Ysenda Maxtone Graham

Talking heads | 16 November 2017

UCL’s new exhibition Curating Heads is full of ‘death positivity’

issue 18 November 2017

Under the central dome of UCL — an indoor crossroads where hordes of students come and go on their way to lectures and lunch — there’s an intriguing exhibition on at the moment about death. ‘Human remains are displayed in this exhibition’, it says in white lettering on the floor atall four entrances, to warn any passing snowflakes.

The real head of Jeremy Bentham, who died in 1832, glass eyes staring out at you from behind a vitrine, is indeed a bit queasy-making. This is the central object of the exhibition. Bentham still has his long dark-grey hair at the back and sides of his bald pate, and his whole head is leather-brown from the tanning treatment after his death. He looks as if he’s grinning or grimacing. You can see the deep clamp marks in his cheeks from when his head was held in position and suspended over a vat of sulphuric acid for preservation purposes.

At least, for today’s more sensitive undergraduates, this is the head of someone who ticks all the virtue boxes. Bentham, the ‘spiritual founder’ of UCL, was an all-round good egg: against slavery, the death penalty and physical punishment, and in favour of animal rights and the legalisation of homosexuality.

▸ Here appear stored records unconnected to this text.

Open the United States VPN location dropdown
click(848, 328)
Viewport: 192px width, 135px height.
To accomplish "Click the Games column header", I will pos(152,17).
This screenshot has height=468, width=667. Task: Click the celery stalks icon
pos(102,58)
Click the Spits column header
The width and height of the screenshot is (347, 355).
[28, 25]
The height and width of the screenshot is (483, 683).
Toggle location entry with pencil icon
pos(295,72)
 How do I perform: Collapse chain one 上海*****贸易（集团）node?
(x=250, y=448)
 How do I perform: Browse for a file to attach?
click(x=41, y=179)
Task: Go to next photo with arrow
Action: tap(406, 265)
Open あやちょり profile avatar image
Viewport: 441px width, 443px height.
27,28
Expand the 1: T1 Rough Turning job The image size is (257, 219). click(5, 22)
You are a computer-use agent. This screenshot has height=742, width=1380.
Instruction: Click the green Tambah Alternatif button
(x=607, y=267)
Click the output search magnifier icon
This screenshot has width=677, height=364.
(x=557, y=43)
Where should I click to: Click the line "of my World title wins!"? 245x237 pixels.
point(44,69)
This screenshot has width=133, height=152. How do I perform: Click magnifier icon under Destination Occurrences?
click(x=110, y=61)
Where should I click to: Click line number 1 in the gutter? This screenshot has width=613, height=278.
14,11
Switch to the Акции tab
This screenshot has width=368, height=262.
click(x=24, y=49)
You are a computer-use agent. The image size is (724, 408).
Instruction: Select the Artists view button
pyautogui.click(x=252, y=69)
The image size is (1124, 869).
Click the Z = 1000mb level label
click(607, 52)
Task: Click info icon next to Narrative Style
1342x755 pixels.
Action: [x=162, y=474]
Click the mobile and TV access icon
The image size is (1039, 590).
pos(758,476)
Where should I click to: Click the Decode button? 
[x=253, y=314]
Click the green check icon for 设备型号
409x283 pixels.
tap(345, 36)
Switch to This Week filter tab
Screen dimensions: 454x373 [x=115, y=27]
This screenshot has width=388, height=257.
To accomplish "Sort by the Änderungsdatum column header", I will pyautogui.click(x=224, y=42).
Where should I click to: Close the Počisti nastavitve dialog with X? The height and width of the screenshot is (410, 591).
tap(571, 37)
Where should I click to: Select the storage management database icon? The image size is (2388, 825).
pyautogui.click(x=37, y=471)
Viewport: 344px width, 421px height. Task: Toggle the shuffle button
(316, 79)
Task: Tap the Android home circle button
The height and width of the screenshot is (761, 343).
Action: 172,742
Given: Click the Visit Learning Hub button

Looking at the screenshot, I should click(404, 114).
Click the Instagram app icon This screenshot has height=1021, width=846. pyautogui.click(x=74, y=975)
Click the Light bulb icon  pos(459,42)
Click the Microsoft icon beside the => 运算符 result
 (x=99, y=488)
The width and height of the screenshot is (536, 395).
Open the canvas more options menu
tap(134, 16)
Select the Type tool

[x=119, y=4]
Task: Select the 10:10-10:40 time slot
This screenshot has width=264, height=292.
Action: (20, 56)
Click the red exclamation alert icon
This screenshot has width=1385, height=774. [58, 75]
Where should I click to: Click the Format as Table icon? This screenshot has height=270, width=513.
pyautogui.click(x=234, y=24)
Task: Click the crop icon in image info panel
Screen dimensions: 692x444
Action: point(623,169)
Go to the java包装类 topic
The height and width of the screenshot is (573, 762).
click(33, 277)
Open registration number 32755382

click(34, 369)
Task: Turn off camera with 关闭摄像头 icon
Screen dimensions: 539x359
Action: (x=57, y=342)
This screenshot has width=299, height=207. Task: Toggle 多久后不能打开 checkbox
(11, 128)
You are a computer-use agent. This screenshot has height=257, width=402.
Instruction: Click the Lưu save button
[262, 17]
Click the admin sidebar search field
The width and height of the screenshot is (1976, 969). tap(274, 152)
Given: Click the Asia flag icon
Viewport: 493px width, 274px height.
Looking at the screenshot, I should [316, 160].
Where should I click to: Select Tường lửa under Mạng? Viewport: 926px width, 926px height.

He was also a utilitarian and an atheist, and it was these two convictions that led him to stipulate in his will that his body should be delivered to a medical school and used in the furtherance of medical understanding of diseases.

Flinders Petrie, the Egyptologist whose collection forms the core of UCL’s Petrie Museum of Archeology, is another matter. Petrie’s head is not actually in this exhibition, as it lives in a jar at the Royal College of Surgeons, and that is perhaps a good thing, as it might have started a ‘no-vitrining’ riot.